◆ EXERCISE DESCRIPTION
Reproduce all the lines below exactly and omit the images.

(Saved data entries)
==*==

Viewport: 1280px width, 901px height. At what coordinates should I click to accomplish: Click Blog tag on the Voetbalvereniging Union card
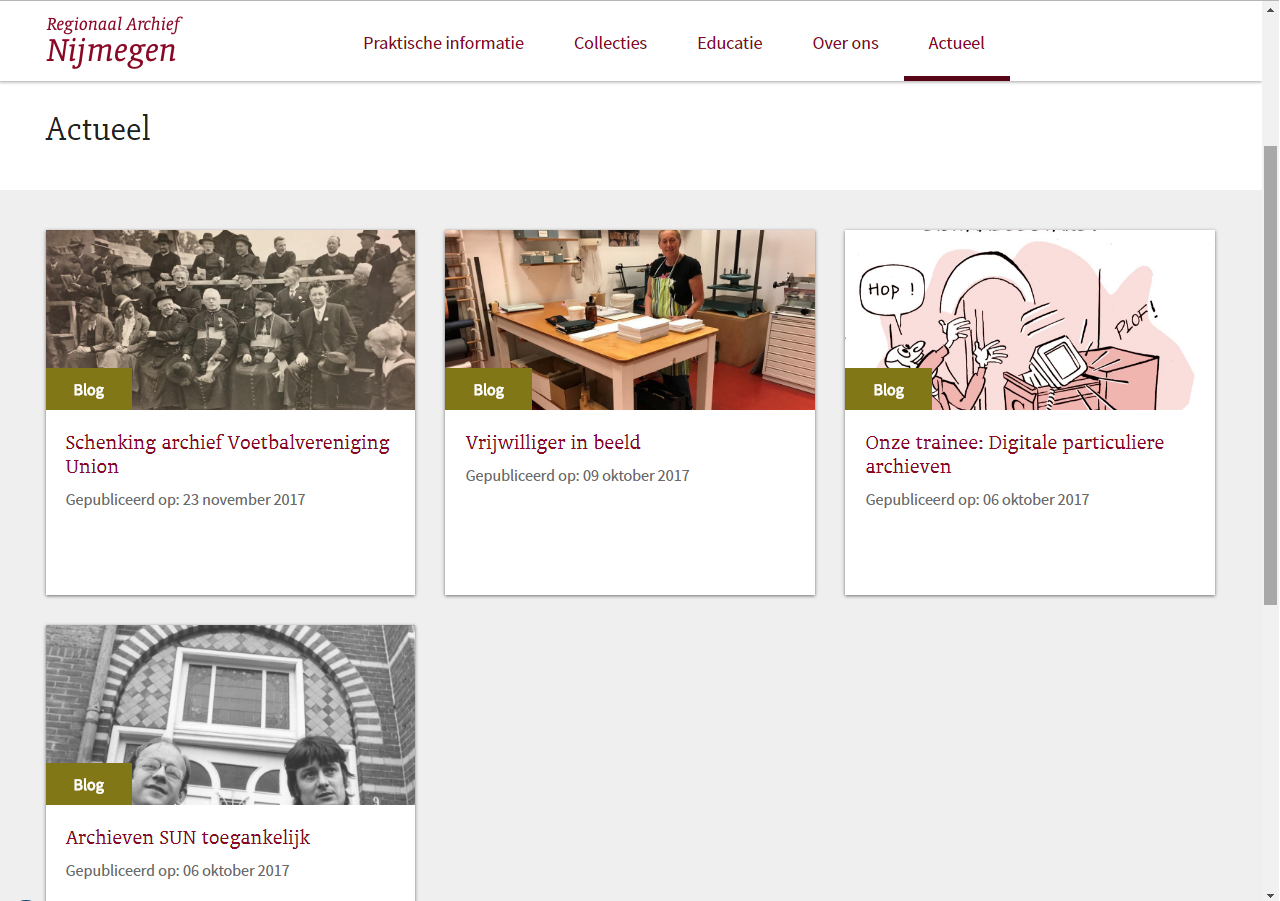pyautogui.click(x=89, y=389)
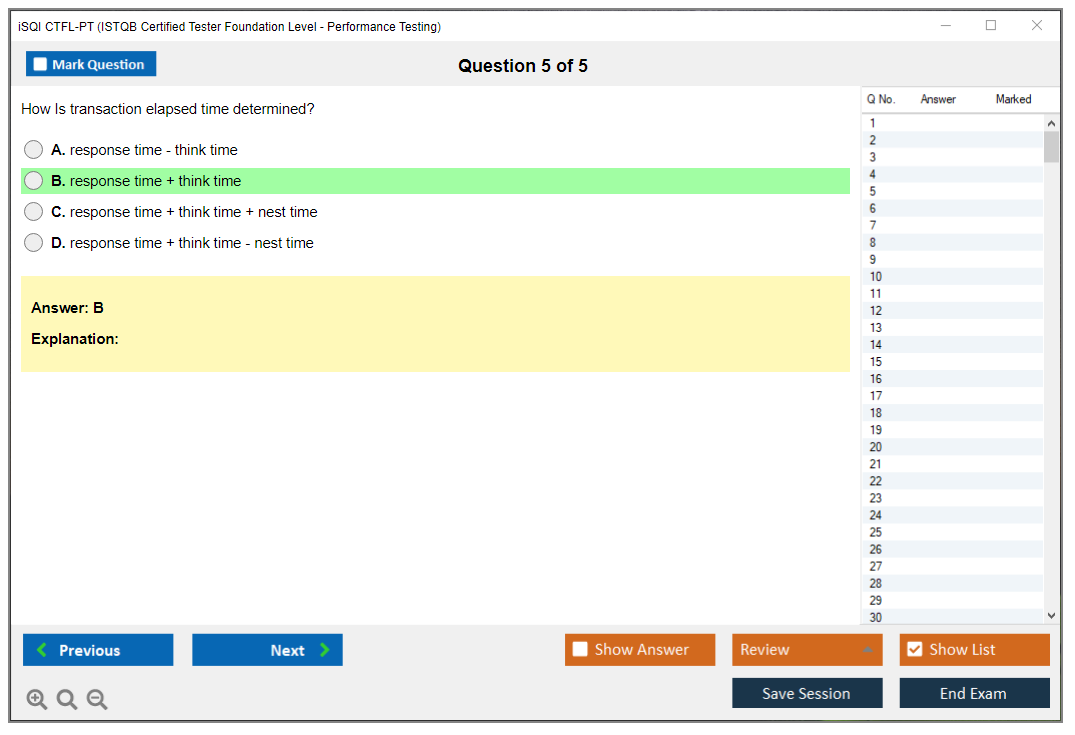The width and height of the screenshot is (1075, 735).
Task: Click the zoom out magnifier icon
Action: pyautogui.click(x=97, y=699)
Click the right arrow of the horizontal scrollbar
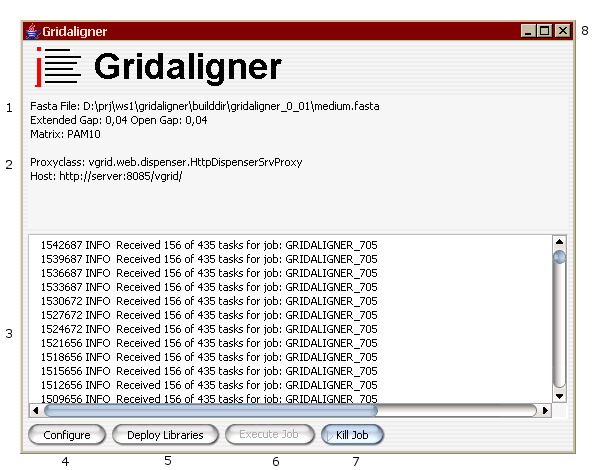The height and width of the screenshot is (470, 593). tap(545, 410)
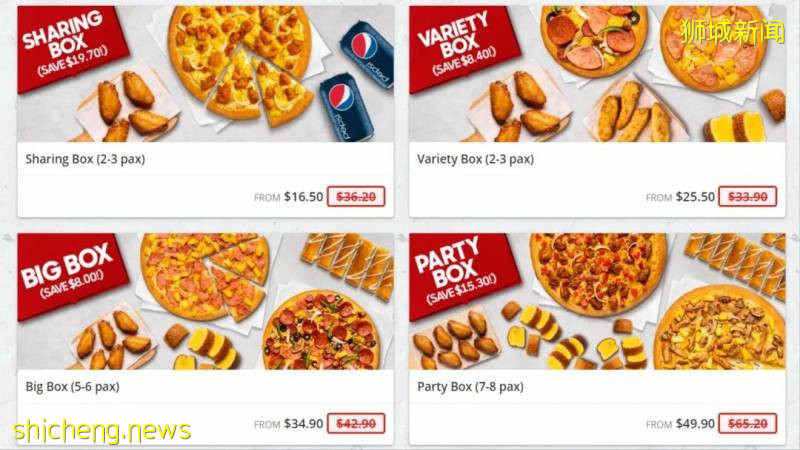
Task: Open the Big Box product image
Action: [206, 301]
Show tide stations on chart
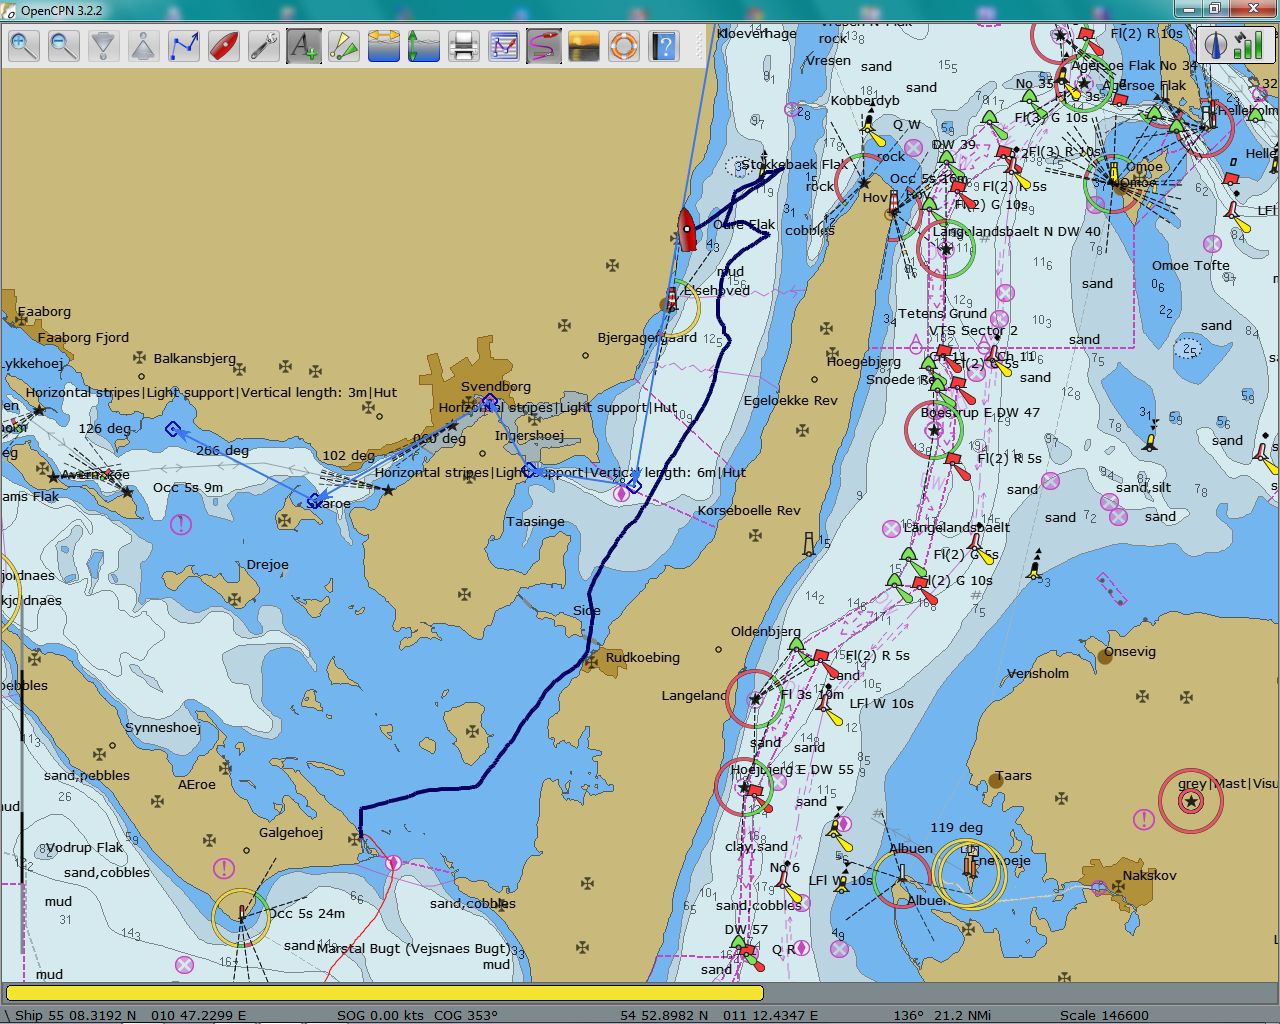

==*==

◆ ANSWER BOX
Viewport: 1280px width, 901px height. At what coordinates should I click to accomplish: Click Blog tag on the Voetbalvereniging Union card
pyautogui.click(x=89, y=389)
The width and height of the screenshot is (1075, 735).
Task: Click the zoom out magnifier icon
Action: pyautogui.click(x=97, y=699)
Click the right arrow of the horizontal scrollbar
The height and width of the screenshot is (470, 593). tap(545, 410)
Task: Open the Big Box product image
Action: [206, 301]
Show tide stations on chart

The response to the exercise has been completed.